The ultraspinning limit is defined by sending one or more Kerr rotation parameters $a_i$ to the AdS radius $l$, $a_i \to l$, while simultaneously rescaling and compactifying the corresponding azimuthal angle to avoid coordinate degeneration. For a singly-spinning case ($a_1 \to l$), after the hyperboloid membrane reparametrization (e.g., setting $\sin\theta = \sqrt{1-a^2/l^2}\,\sinh(\sigma/2)$, $\sigma \in [0,\infty)$) the $d$-dimensional metric becomes

$$ds^2 = -f(r)\left[dt - l\,\sinh^2(\sigma/2)\,d\phi\right]^2 + \frac{dr^2}{f(r)} + \frac{\rho^2}{4} \left(d\sigma^2 + \sinh^2\sigma\, d\phi^2 \right) + r^2 d\Omega_{d-4}^2,$$

where $\rho^2 = r^2 + l^2$, $f(r) = 1 + r^2/l^2 - 2m/(\rho^2 r^{d-5})$, and $d\Omega_{d-4}^2$ is the round metric on $S^{d-4}$. The spatial sections transverse to the $(\sigma,\phi)$ slice, originally spherical, become noncompact $\mathbb{H}^2$ in the ultraspinning limit (Hennigar et al., 2015).

For multiple spins, an $n$-fold ultraspinning limit yields a metric with multiple hyperboloid sectors, and in the “super-entropic” limit (maximal spin along multiple planes) the horizon is globally noncompact with finite area (Hennigar et al., 2015, Hennigar et al., 2015).

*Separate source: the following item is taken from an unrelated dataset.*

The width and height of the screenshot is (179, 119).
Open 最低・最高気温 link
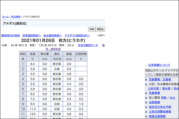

2. Horizon Topology, Geometry, and Thermodynamics

The ultraspinning horizon generically has noncompact geometry with “punctures” (missing points) corresponding to infinite proper distance but finite integrated area. In $d=4$ the horizon is topologically $S^2$ with two punctures; in higher dimensions, it is $S^{d-2}$ with multiple punctures corresponding to the maximal-spin directions (Hennigar et al., 2015).

The event horizon location $r_+$ is the largest real root of the vanishing norm of the Killing generator (e.g. $f(r_+)=0$ in the single-spin case), and the surface gravity, temperature, and local thermodynamic quantities are computed analogously, but with divergent “noncompact” contributions regularized by integration cutoffs or interpreted as densities.

The Bekenstein–Hawking area law for entropy is generically violated: the naive $S=A/4$ fails to satisfy the first law. Insistence on the first law (i.e., $dM = T_H dS + \Omega dJ$) mandates additional logarithmic ($d=4$) or polynomial ($d>4$) corrections to the entropy: $$S = \frac{A}{4} + \frac{\pi l^2}{4} \ln(r_+/l) \int \sinh\sigma\,d\sigma\quad (d=4)$$

$$S = \frac{A}{4} + \frac{\pi l^2 r_+^{d-4}}{4(d-4)} \omega_{d-4} \int \sinh\sigma\,d\sigma\quad (d>4)$$

No choice of compactification or period in $t$ can restore the naive area law. This phenomenon, coupled with the finite but noncompact nature of the horizon, classifies these as “super-entropic” black holes violating the reverse isoperimetric inequality for fixed thermodynamic volume (Hennigar et al., 2015, Hennigar et al., 2015).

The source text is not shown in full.